(LIST OF TASKS):
A. Quote the essay on cinema from "Tuesday, August 12, 2014" to "act of suicide?".
B. Write the next part of the essay on cinema, picking up after its final sentence.
DOCUMENT SECTION START
Tuesday, August 12, 2014

August 12, 2014



August 12, 2014

Throughout my life I always wanted to be elegant, like Alfred Lunt dinning with Radclyffe Hall at the Stork Club, but eventually I end up in a party quoting Sam Fuller  “Film is like a battleground: love, hate, action, death… In one word, EMOTION.” The truth is I used to believe that the cinema was the ultimate art, and I think it was in the 20th century, but now it’s a shadow of what it used to be.  For me, it’s music and of course the written page.  What I find fascinating is watching contemporary films hitting against the concrete wall over and over again.  It is like a moth that is attracted to the flame, either it is too stupid to realize that it will get burned to death, or it is an act of suicide?


The beauty of the cinema was the theater itself, and the tacky sodas and candy sold at the counter.  My parents said to me that there were bats flying near the ceiling at the Chinese Theater on Hollywood Bouvelard.   This little (non) fact made going to the movies into an adventure, and there was a slight chance one’s life will be altered forever.  For instance, I remember seeing “Taxi Driver” for the first time on Hollywood Bouvelard (always the same street), and walking out and seeing a fleet of taxis in front of the theater.  Was it a William Castle type of publicity, or just by chance?  I suspect it was just happenstance, because what I saw in the theater, changed my life, and that is exactly how I saw the “real” world.  Either by the hook or the crook, the world was transformed by another medium, the cinema.
DOCUMENT SECTION END
ENTRIES SHOWN START
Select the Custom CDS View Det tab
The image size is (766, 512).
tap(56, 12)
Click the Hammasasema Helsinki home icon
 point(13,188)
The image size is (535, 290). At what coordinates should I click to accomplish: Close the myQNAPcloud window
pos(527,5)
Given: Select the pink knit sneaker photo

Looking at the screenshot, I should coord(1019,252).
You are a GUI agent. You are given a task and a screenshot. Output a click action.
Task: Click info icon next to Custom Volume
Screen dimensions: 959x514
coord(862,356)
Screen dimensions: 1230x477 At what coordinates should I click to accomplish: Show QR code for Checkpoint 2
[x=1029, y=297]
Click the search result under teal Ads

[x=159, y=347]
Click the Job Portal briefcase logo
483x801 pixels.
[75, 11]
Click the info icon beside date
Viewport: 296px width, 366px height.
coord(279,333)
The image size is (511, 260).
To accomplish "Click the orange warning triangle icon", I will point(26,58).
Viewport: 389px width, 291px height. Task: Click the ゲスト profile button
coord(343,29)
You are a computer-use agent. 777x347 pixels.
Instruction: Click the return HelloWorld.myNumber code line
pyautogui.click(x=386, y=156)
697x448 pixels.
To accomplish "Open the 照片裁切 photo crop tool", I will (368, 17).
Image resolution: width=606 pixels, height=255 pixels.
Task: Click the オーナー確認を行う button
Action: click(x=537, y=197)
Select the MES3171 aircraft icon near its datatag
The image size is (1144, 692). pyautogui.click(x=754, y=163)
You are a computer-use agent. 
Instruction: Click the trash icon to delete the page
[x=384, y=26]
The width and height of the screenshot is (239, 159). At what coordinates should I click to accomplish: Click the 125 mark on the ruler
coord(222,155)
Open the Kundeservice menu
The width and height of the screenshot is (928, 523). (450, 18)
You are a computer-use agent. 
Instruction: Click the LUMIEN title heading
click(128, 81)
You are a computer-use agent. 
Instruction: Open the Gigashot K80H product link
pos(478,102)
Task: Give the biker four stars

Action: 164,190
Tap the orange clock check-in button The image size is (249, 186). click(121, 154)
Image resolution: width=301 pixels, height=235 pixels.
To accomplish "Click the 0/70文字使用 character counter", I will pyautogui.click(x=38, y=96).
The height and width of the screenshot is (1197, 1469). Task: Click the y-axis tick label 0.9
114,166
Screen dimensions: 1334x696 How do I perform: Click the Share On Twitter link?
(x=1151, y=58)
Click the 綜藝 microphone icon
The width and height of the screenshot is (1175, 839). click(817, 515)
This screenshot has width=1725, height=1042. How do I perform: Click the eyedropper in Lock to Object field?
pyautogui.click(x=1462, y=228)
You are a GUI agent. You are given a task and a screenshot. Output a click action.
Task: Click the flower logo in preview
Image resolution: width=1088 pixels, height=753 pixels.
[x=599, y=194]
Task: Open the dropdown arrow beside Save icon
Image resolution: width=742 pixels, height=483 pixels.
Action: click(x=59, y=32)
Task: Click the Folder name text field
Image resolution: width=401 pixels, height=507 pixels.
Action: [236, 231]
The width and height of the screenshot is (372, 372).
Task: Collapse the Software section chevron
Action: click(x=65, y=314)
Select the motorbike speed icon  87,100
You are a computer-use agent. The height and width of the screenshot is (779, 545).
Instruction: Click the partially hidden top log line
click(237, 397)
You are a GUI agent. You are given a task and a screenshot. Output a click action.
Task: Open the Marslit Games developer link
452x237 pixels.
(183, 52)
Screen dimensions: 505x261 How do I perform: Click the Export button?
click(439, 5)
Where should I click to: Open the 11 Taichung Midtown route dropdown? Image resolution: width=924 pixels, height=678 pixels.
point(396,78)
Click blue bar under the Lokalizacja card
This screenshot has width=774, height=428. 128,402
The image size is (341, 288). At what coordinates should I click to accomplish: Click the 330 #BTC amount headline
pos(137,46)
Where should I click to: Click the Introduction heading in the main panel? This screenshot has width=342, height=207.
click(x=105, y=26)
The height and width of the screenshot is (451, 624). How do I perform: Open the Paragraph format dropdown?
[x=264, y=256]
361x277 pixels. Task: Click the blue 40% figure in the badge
ENTRIES SHOWN END
(ANSWERS TO THE EXERCISES):
A.
Tuesday, August 12, 2014

August 12, 2014



August 12, 2014

Throughout my life I always wanted to be elegant, like Alfred Lunt dinning with Radclyffe Hall at the Stork Club, but eventually I end up in a party quoting Sam Fuller  “Film is like a battleground: love, hate, action, death… In one word, EMOTION.” The truth is I used to believe that the cinema was the ultimate art, and I think it was in the 20th century, but now it’s a shadow of what it used to be.  For me, it’s music and of course the written page.  What I find fascinating is watching contemporary films hitting against the concrete wall over and over again.  It is like a moth that is attracted to the flame, either it is too stupid to realize that it will get burned to death, or it is an act of suicide?

B.
The way we see films really changes the perception of that work.  It’s very difficult for me to watch films on TV, computer or the phone.  Although the medium has changed, cinema pretends that the format doesn’t matter, when in fact, the medium is the message.  I tend to like to go to the cinema in a different country or culture.  When I was in Mexico I saw a Cantinflas’ film “El analfabeto” (The Illiterate), and what I found interesting is hearing that Mexico’s reigning illiteracy (70% in 1930), and "Cantinflas is the illiterate who takes control of the language by whatever means he can".  The ability to alter a situation or culture I think is pretty null, when it concerns the movies.  What I think are my favorite films are all from YouTube, and it is mostly acts of violence, for instance the citizen of Gaza being shot down by a sniper.  That type of footage seems to kill the imagination where it is very difficult for me to believe in the choreography of Michael Kidd, along with Gene Kelley.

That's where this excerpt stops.